--- SUPPLIED DATA ---
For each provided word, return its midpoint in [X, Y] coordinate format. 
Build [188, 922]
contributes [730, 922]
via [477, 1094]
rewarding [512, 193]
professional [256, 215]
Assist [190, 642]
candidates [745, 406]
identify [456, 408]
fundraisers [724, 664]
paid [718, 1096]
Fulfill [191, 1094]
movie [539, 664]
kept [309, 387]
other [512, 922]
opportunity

--- EXERCISE BRIEF ---
How many lines of the data above contain the word "coordinate"? Reply with the number alone.

--- OUTPUT BELOW ---
1